Return each line of the listing in which the word "Given" appears.

## DATASET EXTRACT
^^^^^^^^

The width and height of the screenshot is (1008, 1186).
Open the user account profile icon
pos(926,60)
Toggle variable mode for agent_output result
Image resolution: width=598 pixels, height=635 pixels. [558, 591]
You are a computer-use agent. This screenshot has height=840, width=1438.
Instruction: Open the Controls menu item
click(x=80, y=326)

^^^^^^^^

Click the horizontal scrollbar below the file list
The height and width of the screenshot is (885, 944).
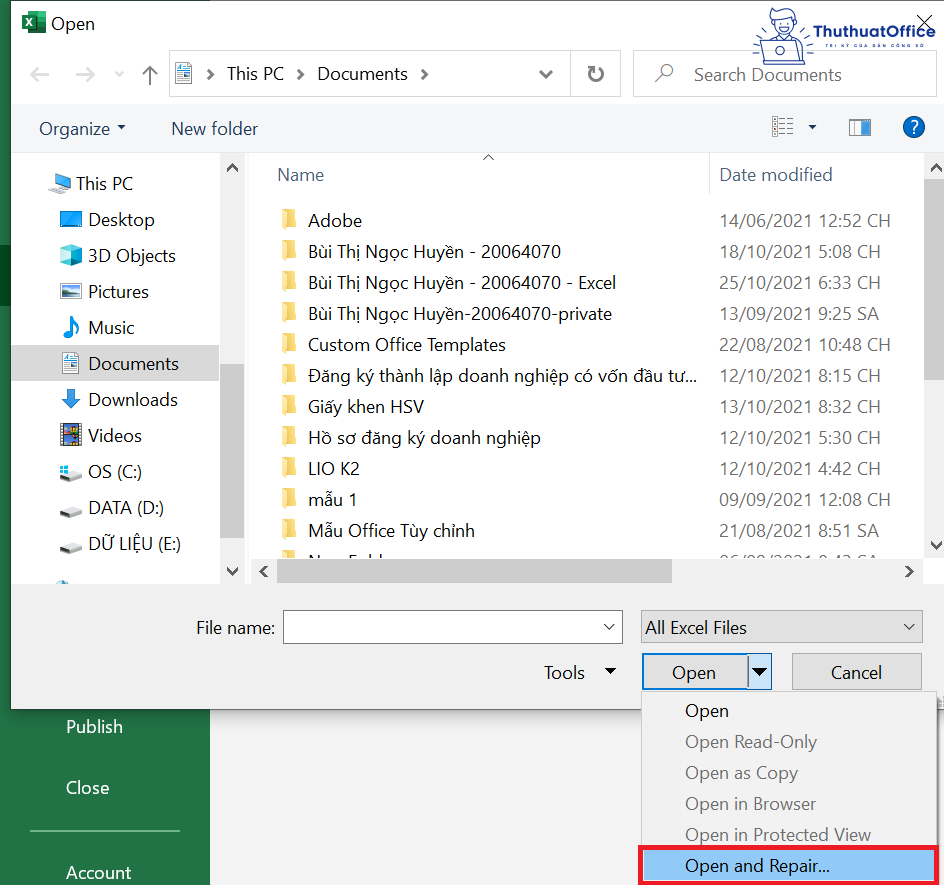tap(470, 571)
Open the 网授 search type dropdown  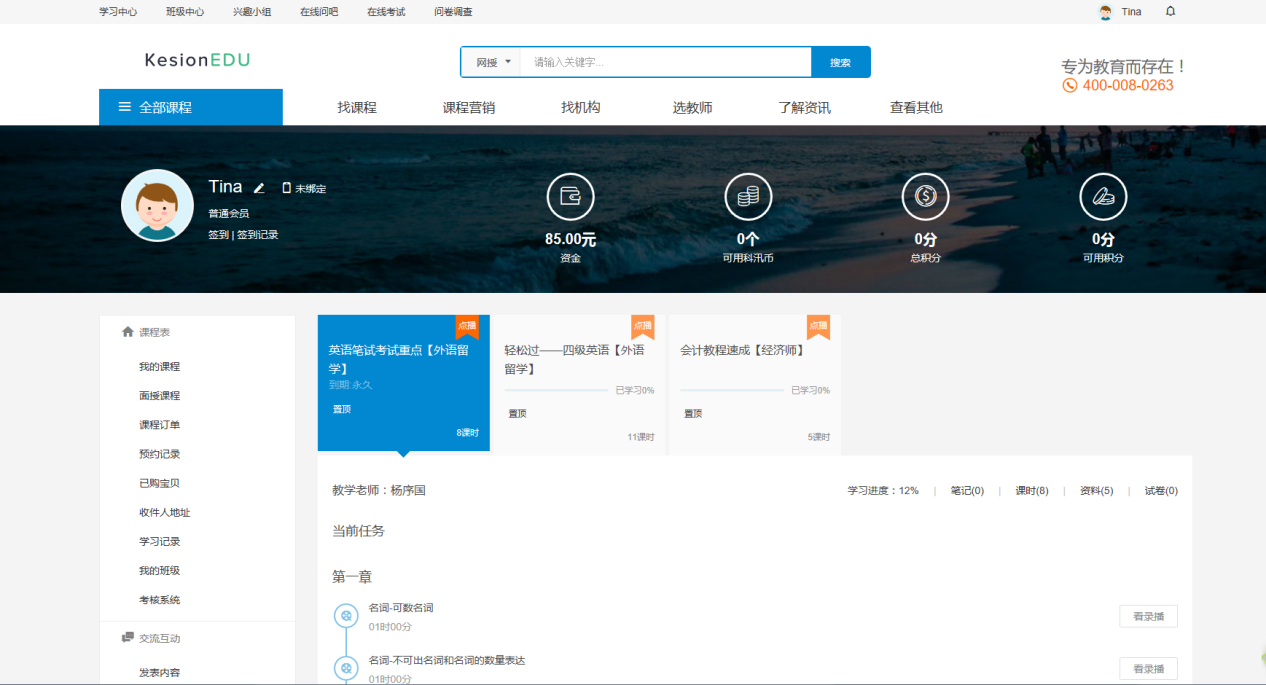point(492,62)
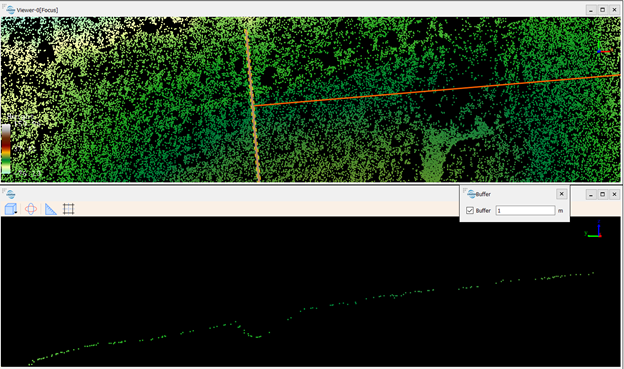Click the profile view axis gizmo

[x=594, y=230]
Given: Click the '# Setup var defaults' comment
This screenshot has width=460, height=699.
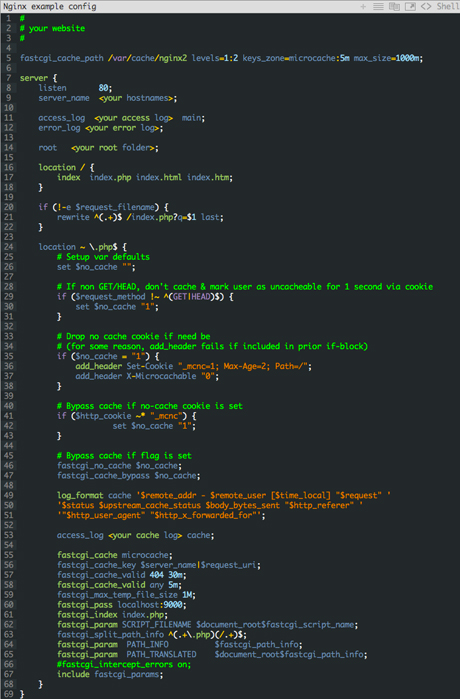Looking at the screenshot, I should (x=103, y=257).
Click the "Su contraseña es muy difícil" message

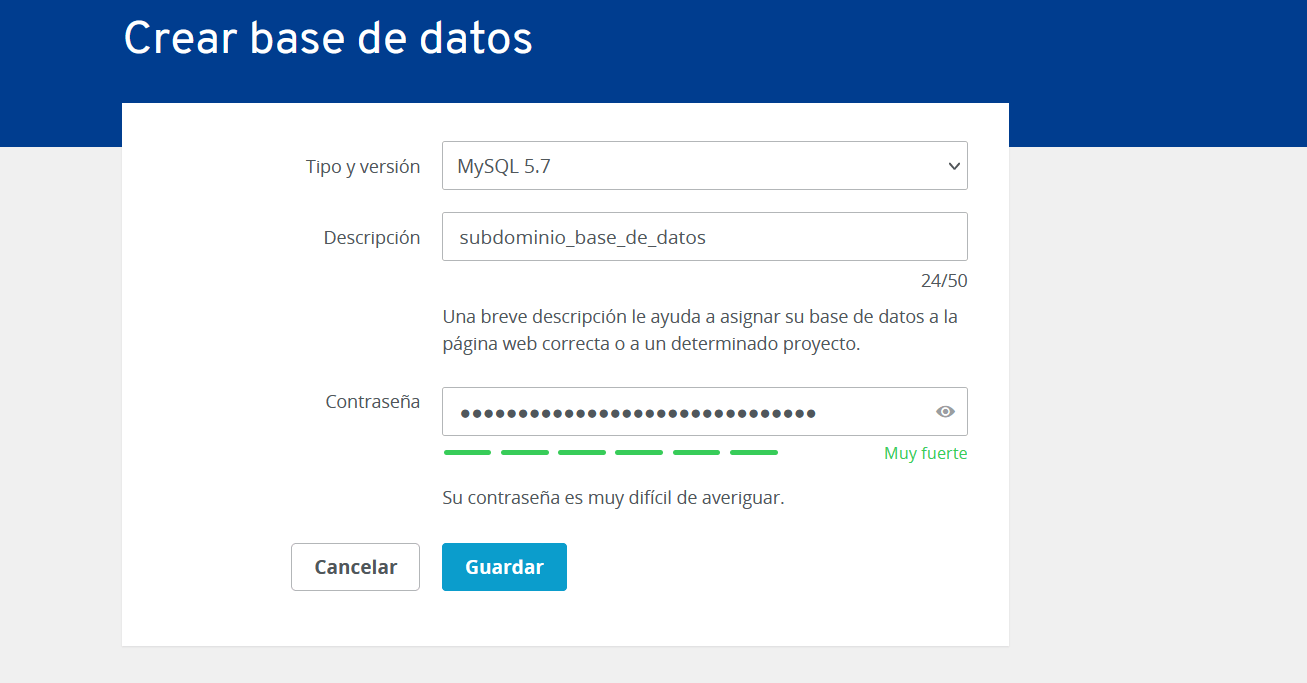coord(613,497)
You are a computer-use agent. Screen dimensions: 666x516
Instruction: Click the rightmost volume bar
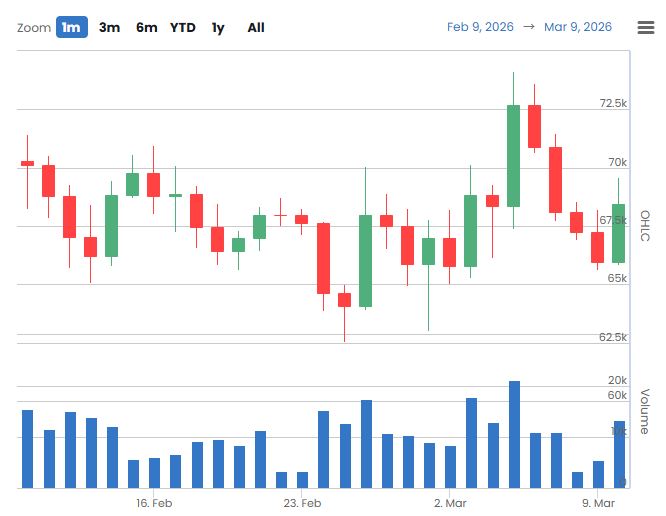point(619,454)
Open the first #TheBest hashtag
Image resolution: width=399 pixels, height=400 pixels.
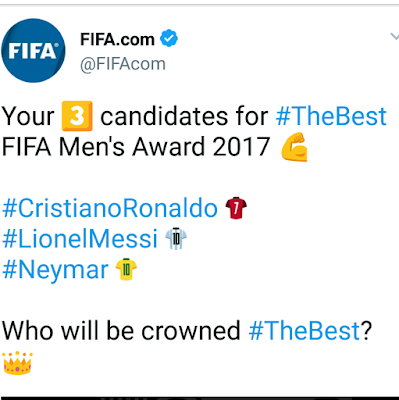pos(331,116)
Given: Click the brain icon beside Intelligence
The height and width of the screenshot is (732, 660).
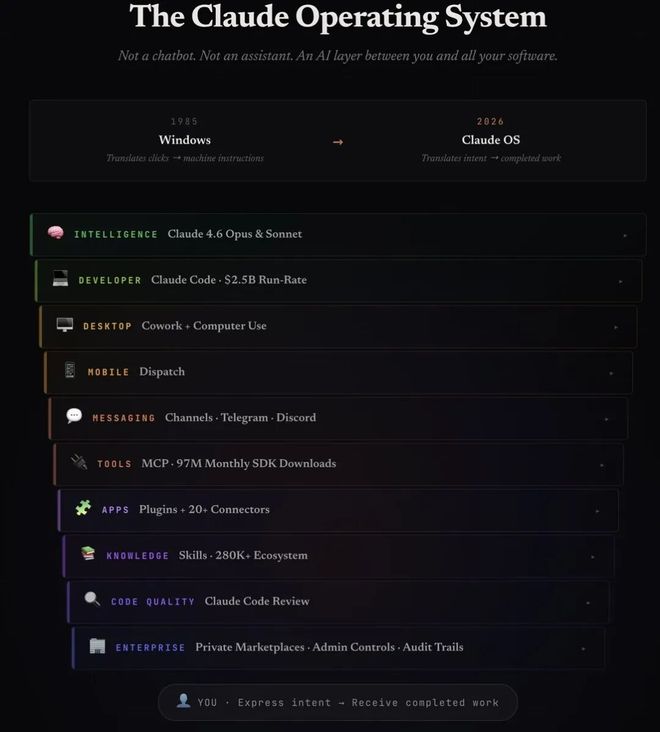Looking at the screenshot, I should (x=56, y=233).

^^^^^^^^

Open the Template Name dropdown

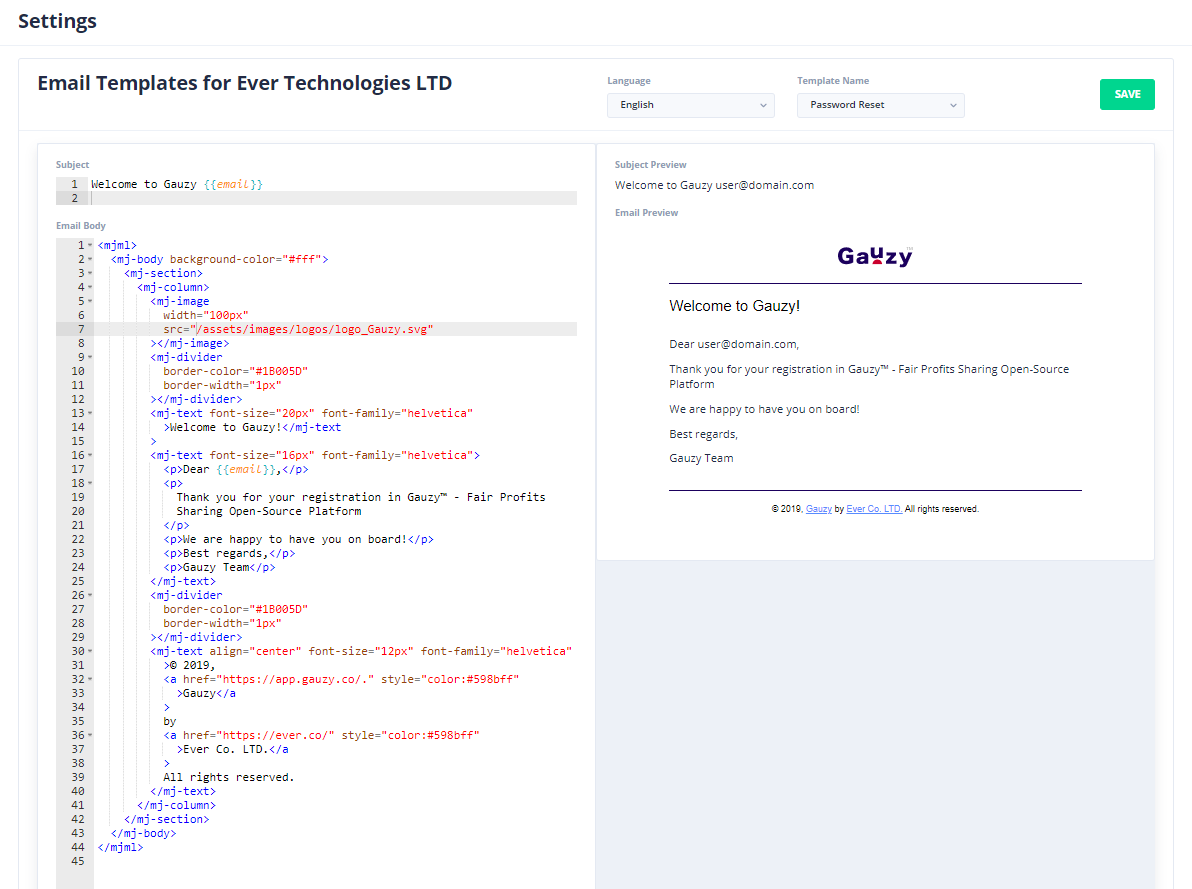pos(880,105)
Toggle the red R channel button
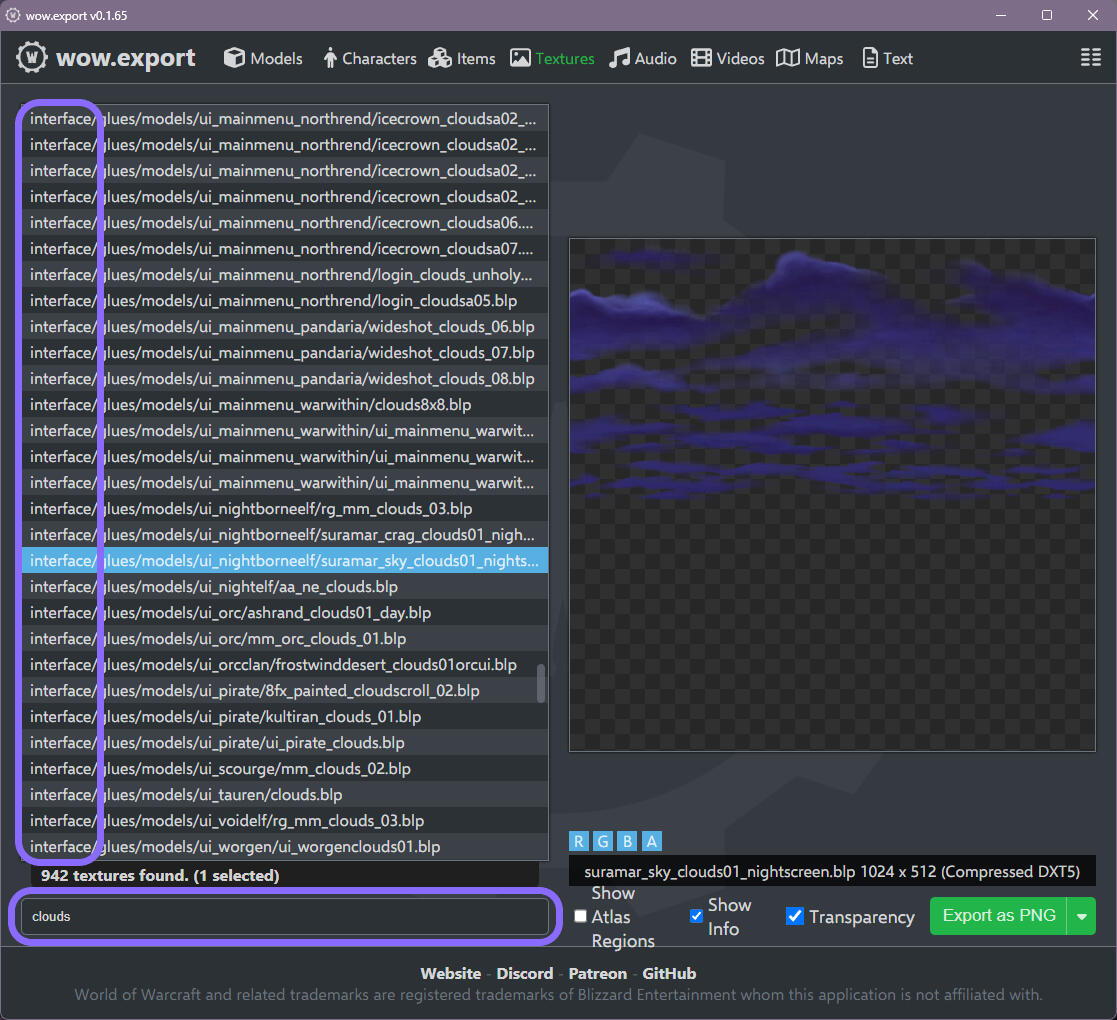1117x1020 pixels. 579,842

^^^^^^^^

## TASK SOLUTION
Given: Click the '# Setup var defaults' comment
Given: Click the brain icon beside Intelligence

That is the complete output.